Second, EPA is extending the date by which an owner or operator may 
submit a request to extend the use of BAMM beyond December 31, 2011 
from September 30, 2011 to October 17, 2011. EPA is extending the 
deadline to provide owners and operators additional time to prepare and 
submit the request. EPA has concluded that this flexibility is 
appropriate given that the effective date of this final rule, September 
30, 2011, is the same as the date by which extension requests are 
required to be submitted to the Administrator. See Section II.B.2 below 
of this preamble for additional discussion on both of these topics.
    Lastly, in this action, EPA is clarifying several aspects of the 
subpart I BAMM provisions. More specifically, EPA is clarifying that 
the subpart I BAMM provisions for estimating emissions beyond December 
31, 2011 do not specify an end date to the period for which EPA may 
approve the use of BAMM. In addition, EPA is clarifying the distinction 
between the elements of the BAMM application and the approval criteria 
by which EPA will determine if a facility is approved to use BAMM to 
estimate emissions beyond December 31, 2011.
    Under today's final rule, owners and operators applying to extend 
the use of BAMM beyond December 31, 2011 must submit a request to EPA 
no later than October 17, 2011. The BAMM extension provisions do not 
impose an end date: for example, they do not say that extensions are 
limited to 2012. EPA does not intend to approve the indefinite use of 
BAMM; all BAMM applications should specify the date on which the 
facility plans to cease the use of BAMM. However, EPA does understand 
that there are specific aspects of the final subpart I provisions for 
which compliance may not be reasonably feasible for certain facilities 
during the interim period addressed in this rulemaking and for which, 
in some cases, EPA is evaluating and considering other approaches. In 
particular, the establishment of an interim period through 2013 during 
which the largest facilities have the option of using the Tier 2c 
method \5\ while the Agency considers longer-term alternatives may 
affect facilities' planning for compliance with other aspects of 
subpart I. In part, this is because the potential incorporation of 
alternative methods into subpart I could render certain aspects of the 
rule moot for some facilities, depending on the alternative adopted. 

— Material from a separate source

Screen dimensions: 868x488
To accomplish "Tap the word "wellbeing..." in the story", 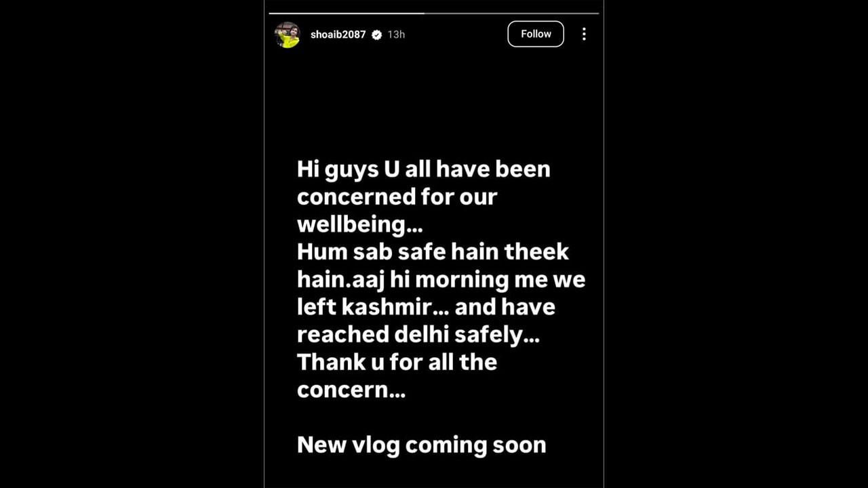I will coord(360,224).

For example, if EPA were to propose to revise subpart I to include a 
stack testing method, the Agency would also consider whether certain 
aspects of subpart I as currently written would be unnecessary to 
determine the emissions of facilities using that method. In addition, 
any revisions to subpart I to incorporate alternative methods likely 
would not be effective until 2014, meaning that facilities that are 
interested in moving toward alternatives and that are requesting BAMM 
for 2012 may need to consider whether their applications should include 
2013 as well.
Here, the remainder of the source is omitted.